Apparently its got to do with some form of authorization information in the message header of the sip ACK itself. When I use SIP clients that can send this as a part of the ACK SIP response, then the ACK is accepted:

(from wiretrace SIP ACK packet decode)

Authorization: Digest username="999",realm="asterisk",nonce="12345abc",uri="sip:*97@pbx.thesystemgroup.com:5060",response="61269fdd0291e628cdda25466eee5ec3f",algorythm=MD5

Is this something new with Asterisk 11?

the bria client works internally so its an auth digest issue. Does anybody here know when a sip client is challenged for auth digest? Is it during registration?

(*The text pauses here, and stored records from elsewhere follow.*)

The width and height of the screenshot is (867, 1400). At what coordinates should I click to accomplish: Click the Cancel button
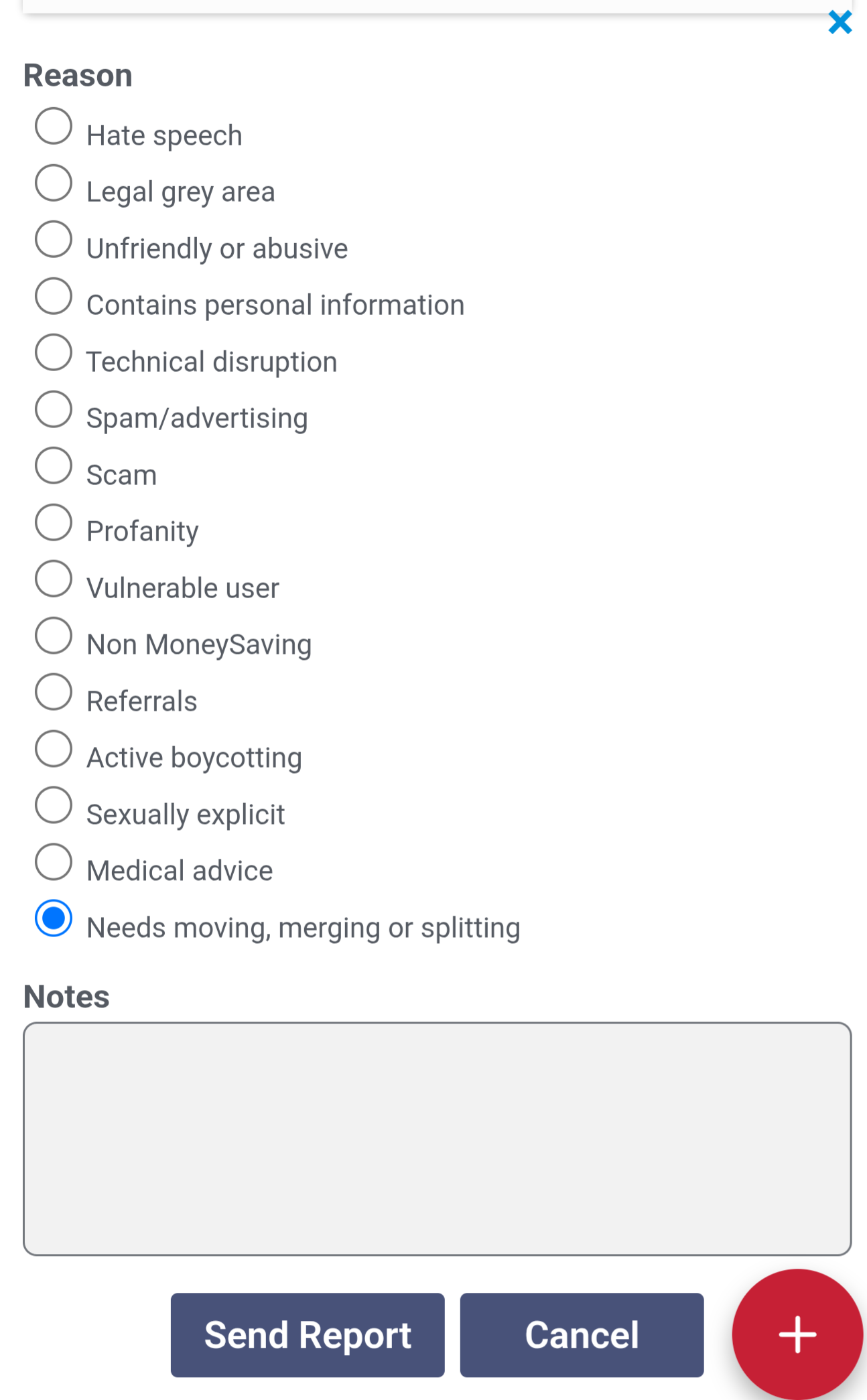pos(582,1334)
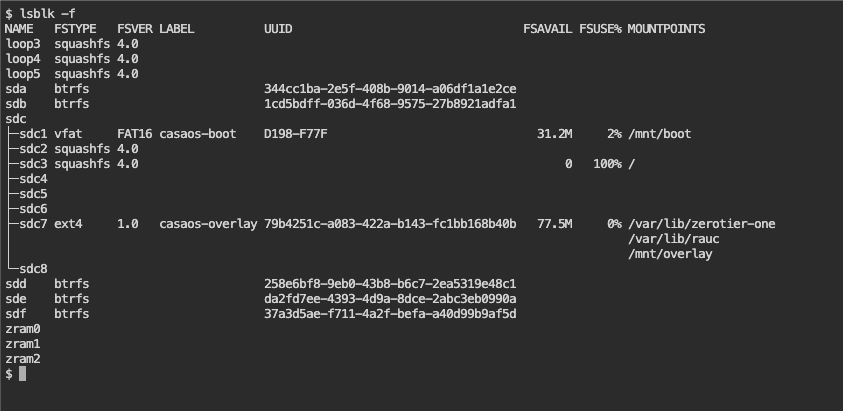Click the FSTYPE column header
The image size is (843, 411).
pos(75,28)
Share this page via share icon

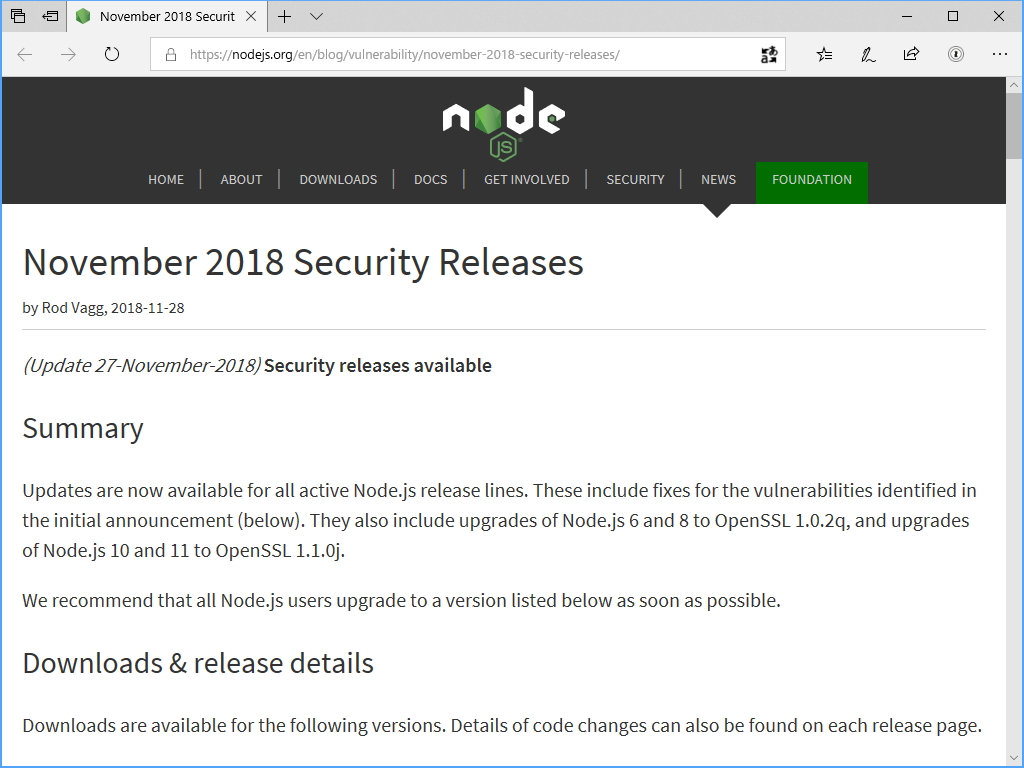911,54
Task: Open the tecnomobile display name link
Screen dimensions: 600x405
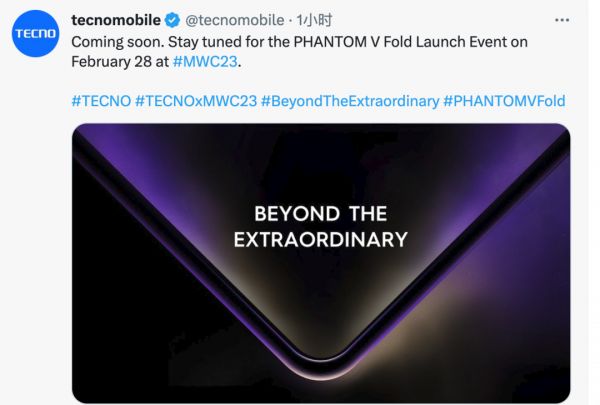Action: tap(115, 20)
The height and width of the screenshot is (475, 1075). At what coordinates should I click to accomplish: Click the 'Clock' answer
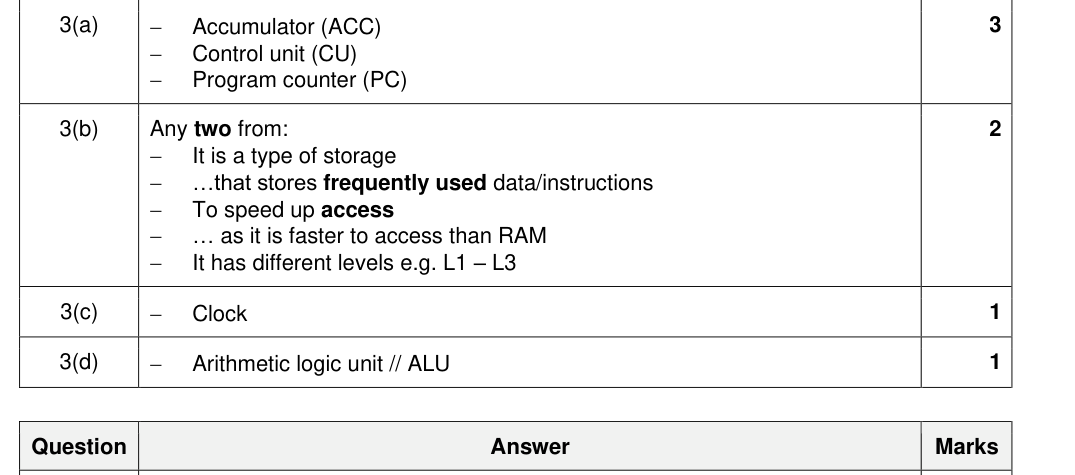(x=219, y=314)
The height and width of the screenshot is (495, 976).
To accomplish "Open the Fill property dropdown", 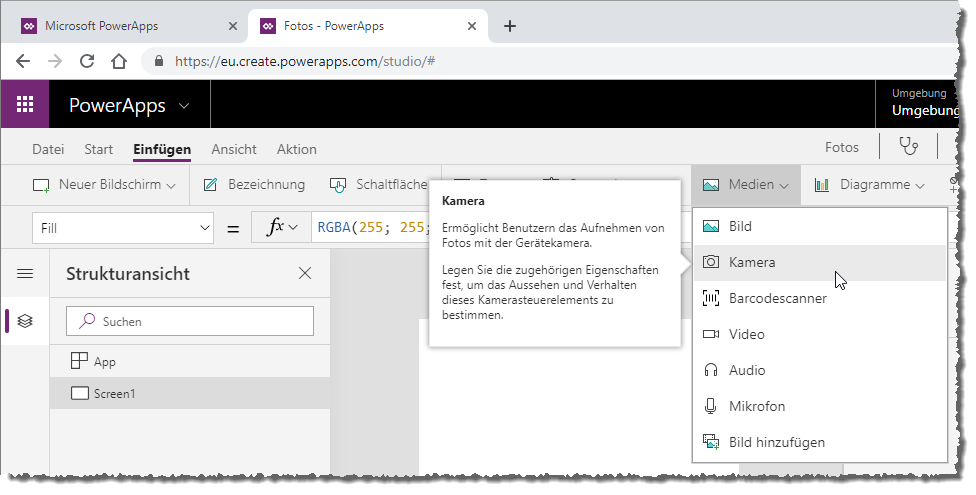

Depends on insecure=invite. Without this, it will be challenged on INVITE and REGISTER (and possibly some other cases). With it, it won’t be challenged on INVITE (and possibly some other cases), but will be challenged on REGISTER.

You would not normally want insecure=invite on any peer that is allowed to make chargeable calls.

Thanks. I was wondering if the insecure setting had something to do with auth. In this case, it looks like the Bria client never sends auth data in ACKs even though it responds to other challenges correctly. When it issues a challenge, asterisk will ignore ACKs that don’t have the correct auth. I’m getting the feeling that this might be an RFC grey area since the Bria technician is inclined to think that this is an asterisk bug. However, I’ve traced SNOM and Android clients and they both send auth data in ACKs when challenged.